The entry to collect a receivable includes a debit (ie, increase) to cash and a credit (ie, decrease) to A/R. Any transaction reducing A/R will decrease average A/R for the period (ie, the denominator). Therefore, this collection will increase the A/R turnover ratio.
(Choices A) The inventory turnover ratio measures the number of times inventory is sold and replaced within a period and is calculated as COGS / Average inventory. This ratio is unaffected by the collection of a receivable.
(Choices C and D) The current ratio and quick ratio are liquidity metrics that assess a company’s ability to meet its short-term obligations. Collection of a receivable involves increasing one current/quick asset (cash) and decreasing another current/quick asset (A/R). Because the overall amount of current/quick assets does not change when receivables are collected, the current and quick ratios are unaffected.
Things to remember:
The accounts receivable (A/R) turnover rate measures the average number of times that a company converts its A/R into cash during a period. A/R turnover is calculated as Credit sales / Average receivables. The collection of a receivable will decrease average A/R for the period and will therefore increase the A/R turnover ratio.

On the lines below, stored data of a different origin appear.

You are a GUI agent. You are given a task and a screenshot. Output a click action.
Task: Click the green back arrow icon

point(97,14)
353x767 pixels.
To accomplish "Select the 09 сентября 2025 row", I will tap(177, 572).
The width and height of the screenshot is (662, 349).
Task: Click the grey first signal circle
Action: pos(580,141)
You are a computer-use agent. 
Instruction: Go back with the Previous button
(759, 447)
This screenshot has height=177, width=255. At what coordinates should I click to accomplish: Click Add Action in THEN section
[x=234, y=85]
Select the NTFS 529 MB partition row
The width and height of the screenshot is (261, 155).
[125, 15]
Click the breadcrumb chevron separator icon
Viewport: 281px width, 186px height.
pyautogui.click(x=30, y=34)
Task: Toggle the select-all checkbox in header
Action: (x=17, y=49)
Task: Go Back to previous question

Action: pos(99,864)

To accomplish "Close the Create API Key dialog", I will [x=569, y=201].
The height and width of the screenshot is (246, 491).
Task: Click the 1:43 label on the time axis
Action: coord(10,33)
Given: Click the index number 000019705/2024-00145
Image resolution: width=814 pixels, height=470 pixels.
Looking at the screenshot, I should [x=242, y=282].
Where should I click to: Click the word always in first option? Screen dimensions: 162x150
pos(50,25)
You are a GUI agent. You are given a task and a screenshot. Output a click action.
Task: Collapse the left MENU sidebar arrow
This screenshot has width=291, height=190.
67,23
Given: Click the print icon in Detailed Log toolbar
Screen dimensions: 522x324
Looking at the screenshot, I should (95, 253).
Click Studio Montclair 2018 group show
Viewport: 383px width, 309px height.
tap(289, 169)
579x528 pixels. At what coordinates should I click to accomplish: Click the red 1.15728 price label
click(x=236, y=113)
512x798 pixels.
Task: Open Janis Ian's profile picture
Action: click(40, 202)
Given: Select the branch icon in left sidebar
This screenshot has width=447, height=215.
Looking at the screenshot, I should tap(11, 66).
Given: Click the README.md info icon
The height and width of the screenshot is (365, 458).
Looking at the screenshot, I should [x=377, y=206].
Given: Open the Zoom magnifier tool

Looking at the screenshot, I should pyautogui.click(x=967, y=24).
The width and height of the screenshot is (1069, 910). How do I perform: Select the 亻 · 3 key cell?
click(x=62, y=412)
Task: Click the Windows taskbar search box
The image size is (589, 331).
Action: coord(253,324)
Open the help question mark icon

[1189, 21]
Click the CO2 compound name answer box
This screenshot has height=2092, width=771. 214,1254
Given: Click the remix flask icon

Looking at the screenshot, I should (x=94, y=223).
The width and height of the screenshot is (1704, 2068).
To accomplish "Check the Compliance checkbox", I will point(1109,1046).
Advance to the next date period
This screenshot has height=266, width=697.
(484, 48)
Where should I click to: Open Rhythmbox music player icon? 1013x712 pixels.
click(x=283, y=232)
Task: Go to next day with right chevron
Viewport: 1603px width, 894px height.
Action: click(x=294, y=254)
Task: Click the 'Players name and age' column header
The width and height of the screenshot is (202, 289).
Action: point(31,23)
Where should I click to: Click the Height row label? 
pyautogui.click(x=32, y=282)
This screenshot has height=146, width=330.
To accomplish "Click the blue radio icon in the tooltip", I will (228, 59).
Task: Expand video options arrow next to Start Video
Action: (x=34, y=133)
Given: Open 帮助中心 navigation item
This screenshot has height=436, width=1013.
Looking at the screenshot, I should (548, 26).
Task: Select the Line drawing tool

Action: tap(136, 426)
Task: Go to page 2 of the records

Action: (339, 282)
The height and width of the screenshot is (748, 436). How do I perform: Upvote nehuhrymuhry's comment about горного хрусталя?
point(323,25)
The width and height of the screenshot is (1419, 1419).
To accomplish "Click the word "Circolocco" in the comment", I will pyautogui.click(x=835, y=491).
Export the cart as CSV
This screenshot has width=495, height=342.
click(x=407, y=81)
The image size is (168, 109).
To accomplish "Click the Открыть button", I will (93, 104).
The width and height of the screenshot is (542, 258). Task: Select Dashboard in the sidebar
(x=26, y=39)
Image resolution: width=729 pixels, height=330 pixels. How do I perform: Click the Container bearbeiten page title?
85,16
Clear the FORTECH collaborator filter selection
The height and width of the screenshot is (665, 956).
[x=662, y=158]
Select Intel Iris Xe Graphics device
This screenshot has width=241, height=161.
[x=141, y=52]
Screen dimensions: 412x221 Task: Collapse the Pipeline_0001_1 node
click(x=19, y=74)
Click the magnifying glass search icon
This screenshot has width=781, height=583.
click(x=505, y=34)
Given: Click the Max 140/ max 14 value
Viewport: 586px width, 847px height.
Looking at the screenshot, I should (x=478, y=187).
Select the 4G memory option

- BAR 1.01 : Current period/historical analysis, including the use of data: Financial statement analysis
On May 1, Clothes Co. sells clothing to Link Corp. for $40,000. Clothes ships the clothing on May 1 and Link is obligated to pay Clothes within six months. Link is given 12 months to return any of the clothing for a refund if they experience low demand. Link is also given 18 months to exchange any clothing due to low demand. At the time of sale, Clothes cannot reasonably estimate returns, but estimates $5,000 in exchanged goods. Clothes should recognize revenue for the aforementioned transaction
A. On the day of the sale. | ||
B. 6 months after the date of sale. | ||
C. 12 months after the date of sale. | ||
D. 18 months after the date of sale. |
Explanation:
GAAP requires that revenue be recognized at the conclusion of a five-step recognition process. The first step in this process is to identify a contract with the customer. A key criterion for establishing a contract is that collection from the customer is probable (ie, substantially all the accounts receivable will be collected).
In this scenario, Link Corp.’s payment obligation is contingent on customer demand. Therefore, collection is not probable until this is determined, at the 12-month deadline. Revenue will be recognized at that time.
Note: Right of return is not necessarily an impediment to revenue recognition. If Clothes Co. could reasonably estimate the proportion of unreturned items (eg, using previous experience) it could recognize that proportion of revenue on the day of sale. Only the estimated returns revenue amount would be deferred for 12 months.
(Choice A) Day-of-sale recognition incorrectly implies no risk of return.
(Choice B) Cash accounting recognizes revenue when the customer pays (six months). Accrual accounting requires five-step revenue recognition, under which timing of cash receipts is not considered.
(Choice D) Although exchanges can be made for 18 months, they do not prevent revenue recognition. Exchanges are only a transfer to different goods, not a reversal of the sale.
Things to remember:
The first step of the five-step revenue recognition process is to identify a contract with the customer. This includes ensuring that collection is probable. Right of return requires revenue to be deferred until the amount returned can be reasonably estimated. Customer exchanges do not require deferring of revenue.